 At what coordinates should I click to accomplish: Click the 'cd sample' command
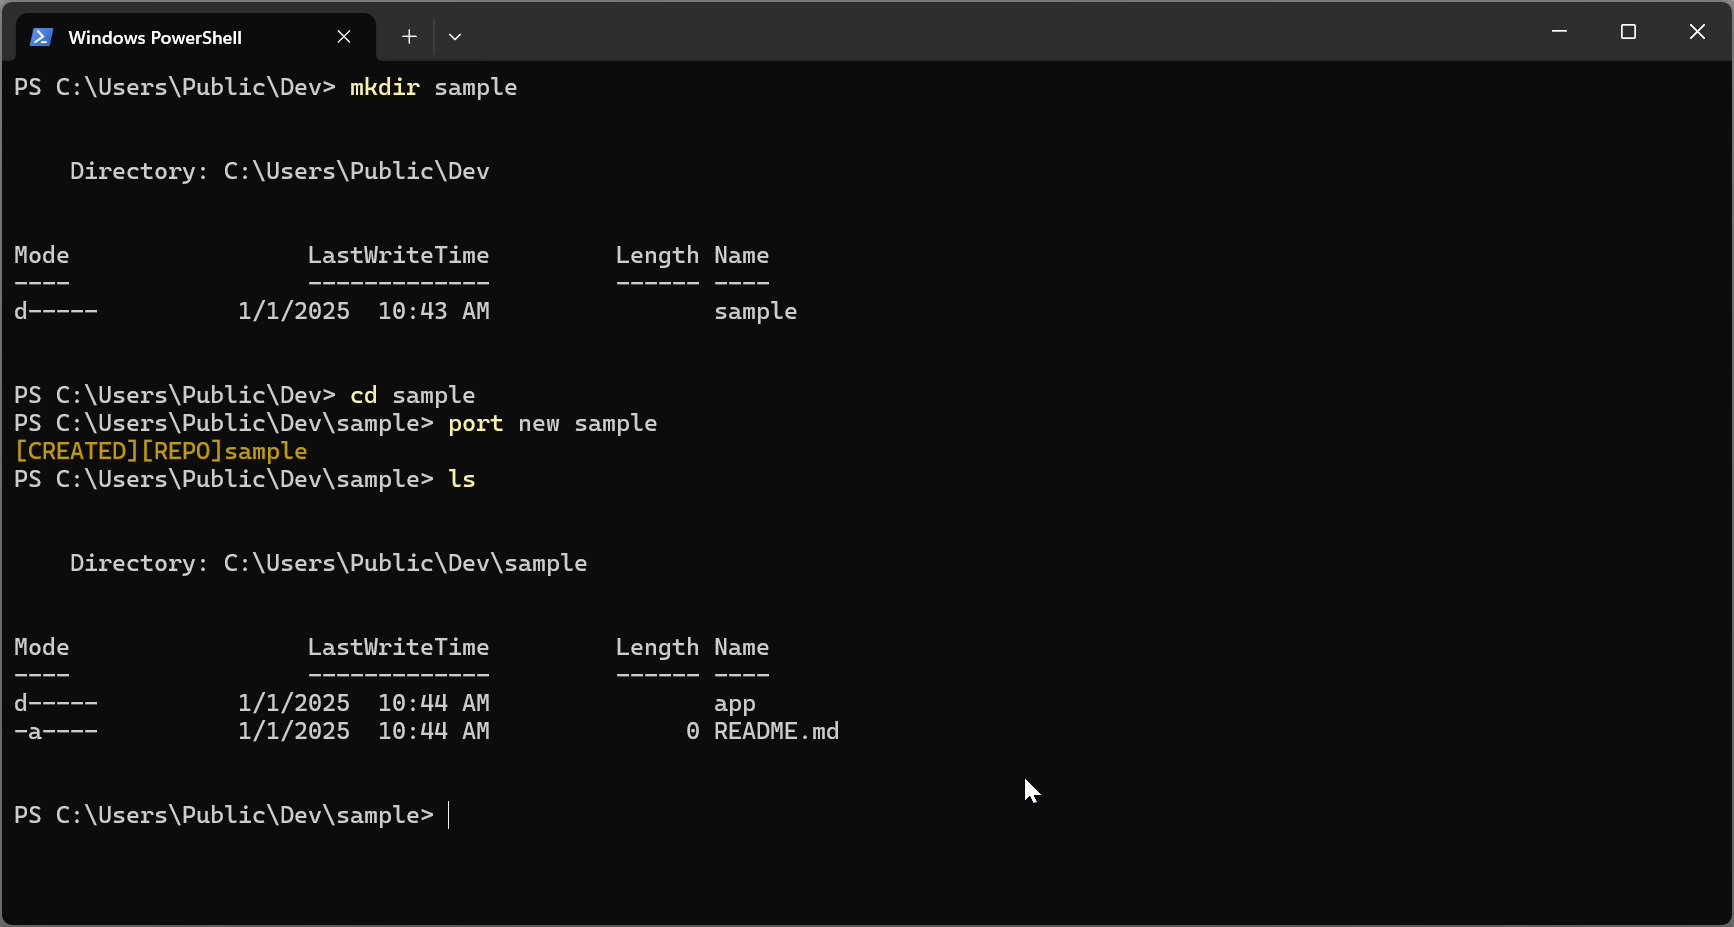tap(412, 396)
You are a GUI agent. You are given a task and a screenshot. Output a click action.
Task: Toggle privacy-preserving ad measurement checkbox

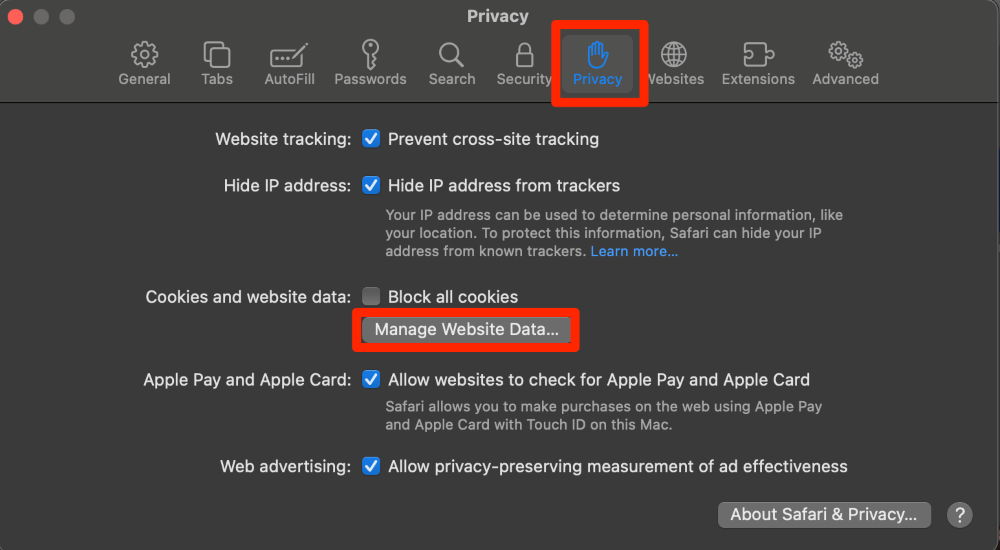(x=371, y=467)
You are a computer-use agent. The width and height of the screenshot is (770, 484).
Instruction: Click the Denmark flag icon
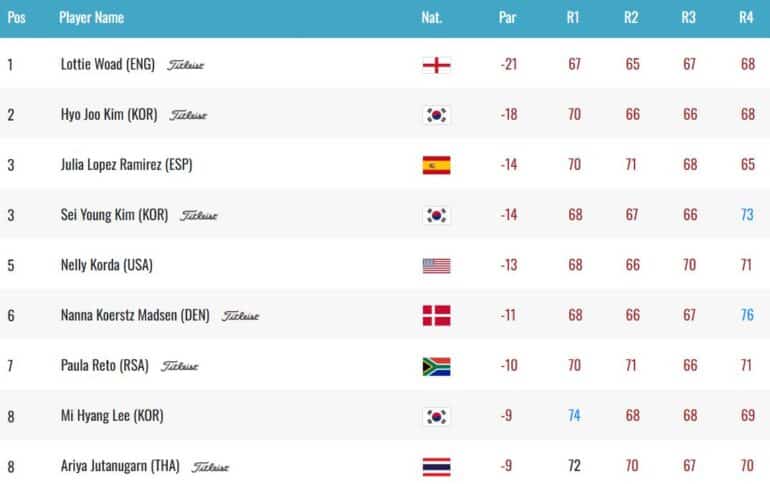point(436,316)
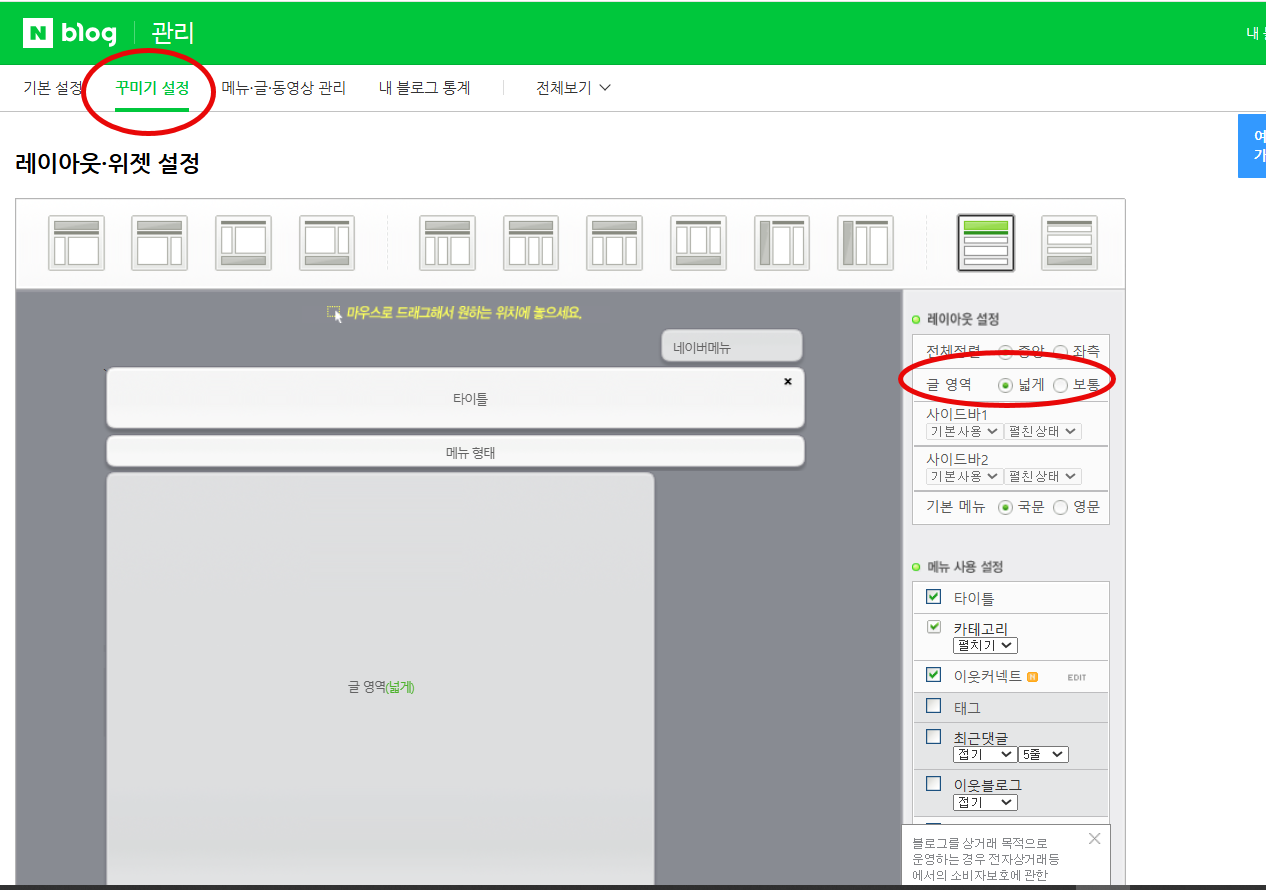Viewport: 1266px width, 890px height.
Task: Close the commerce notice popup with X
Action: coord(1094,838)
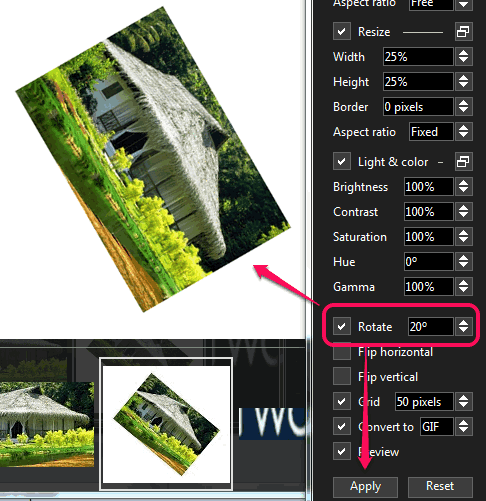Click the Brightness spinner arrows
The height and width of the screenshot is (501, 486).
pyautogui.click(x=463, y=186)
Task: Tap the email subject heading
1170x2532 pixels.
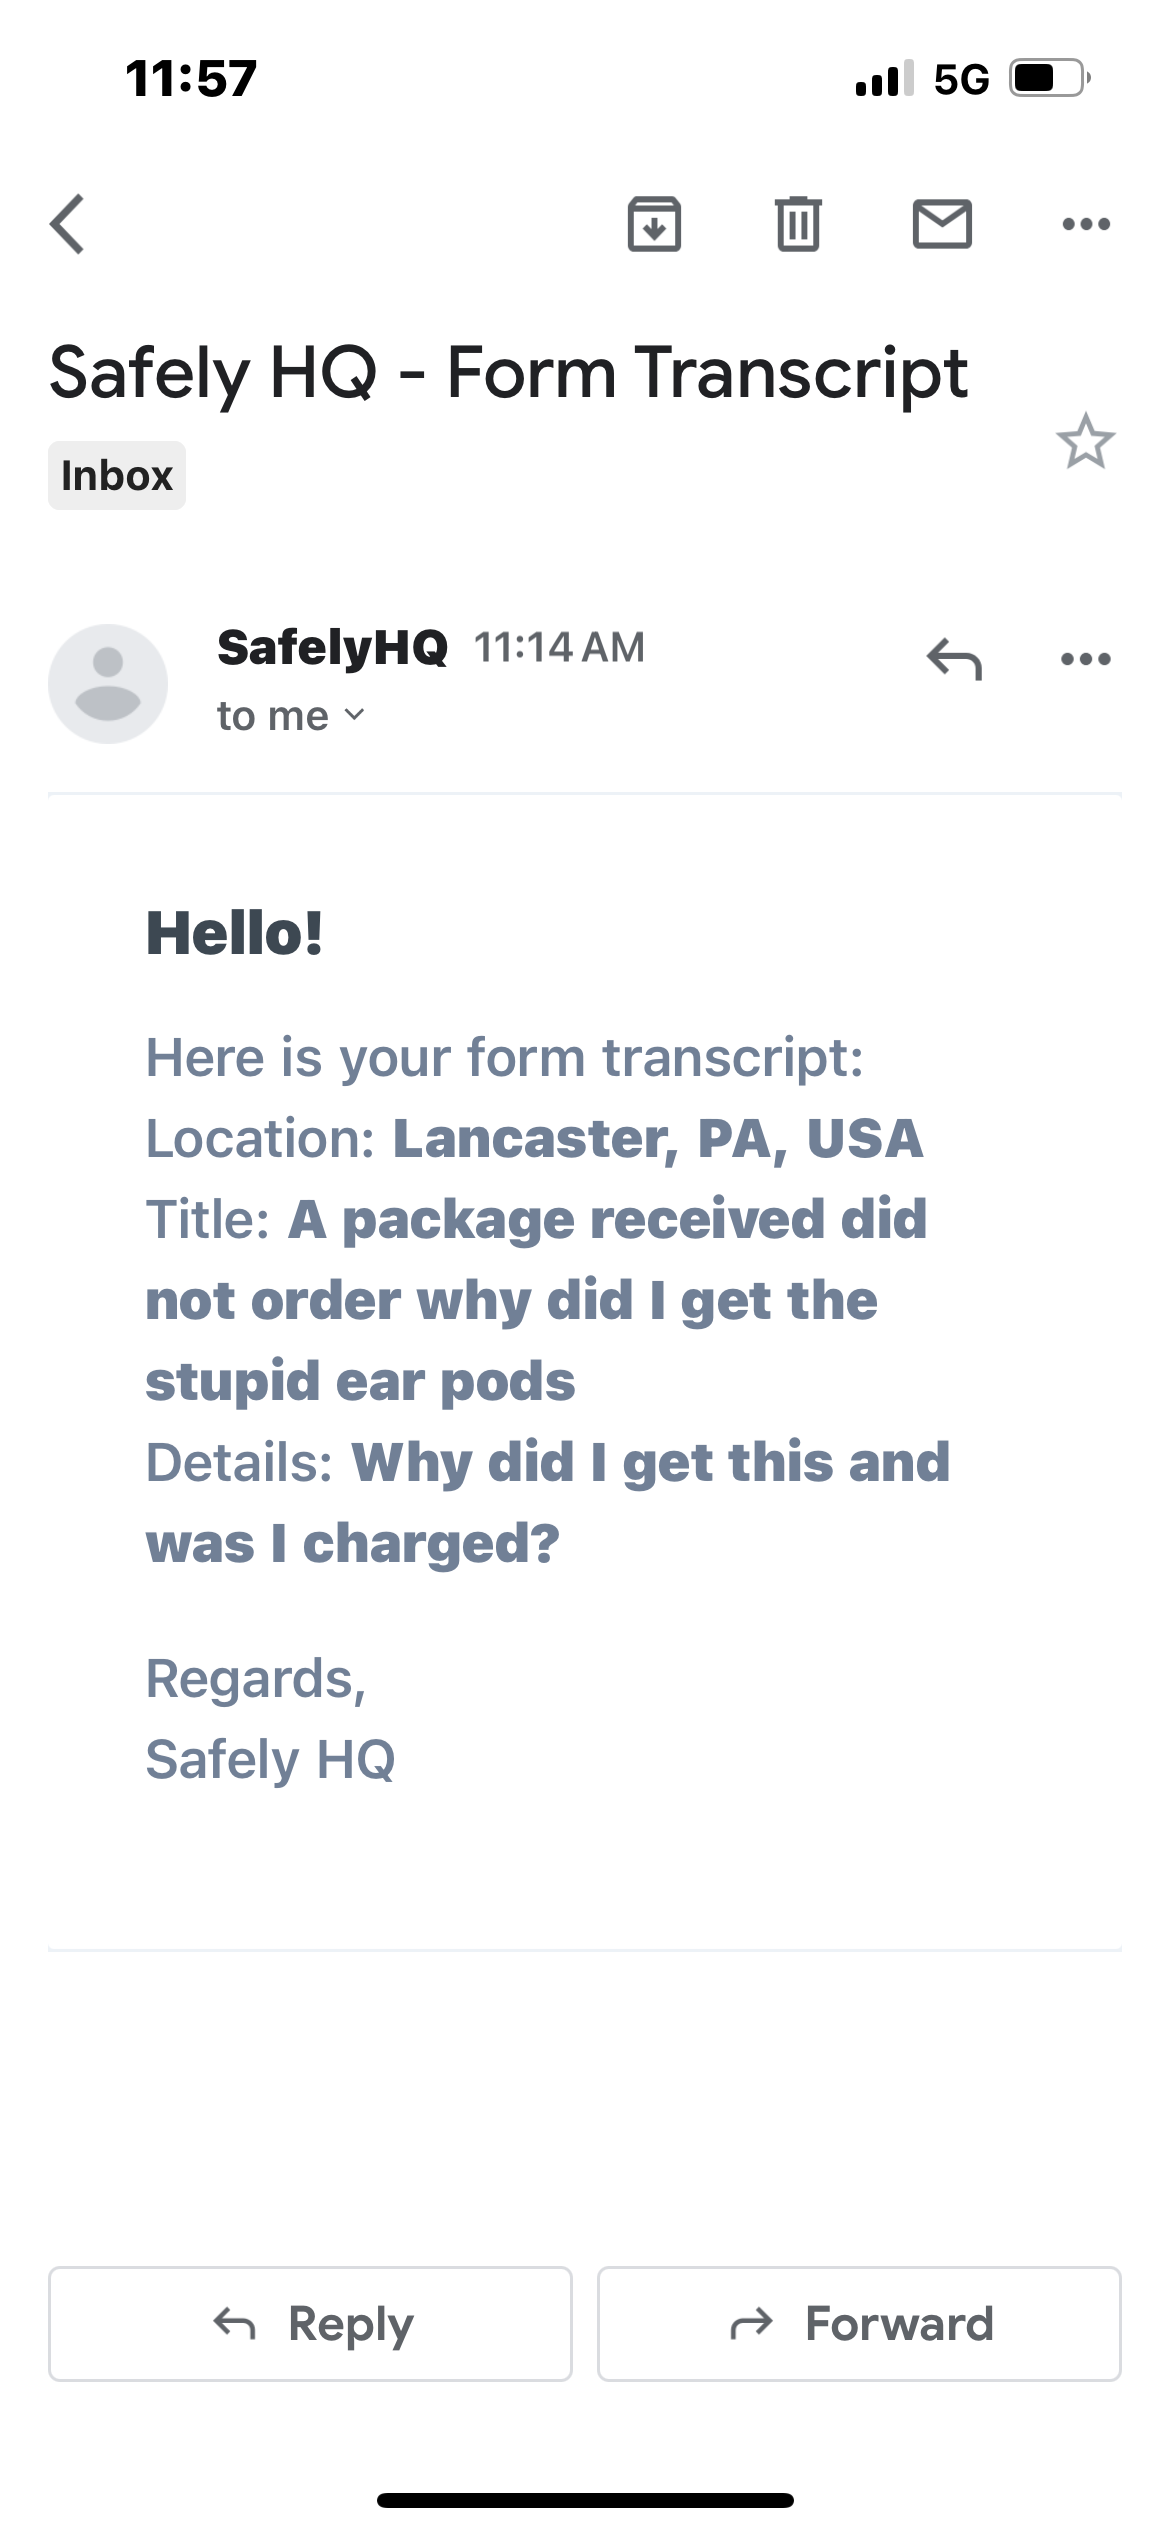Action: coord(508,374)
────────
Work instructions ▸
Using the material above, filter for lines holding "agent" and copy each one.

Response to this task ▸
You are a GUI agent. You are given a task and a screenshot. Output a click action.
You are a computer-use agent. The width and height of the screenshot is (770, 484).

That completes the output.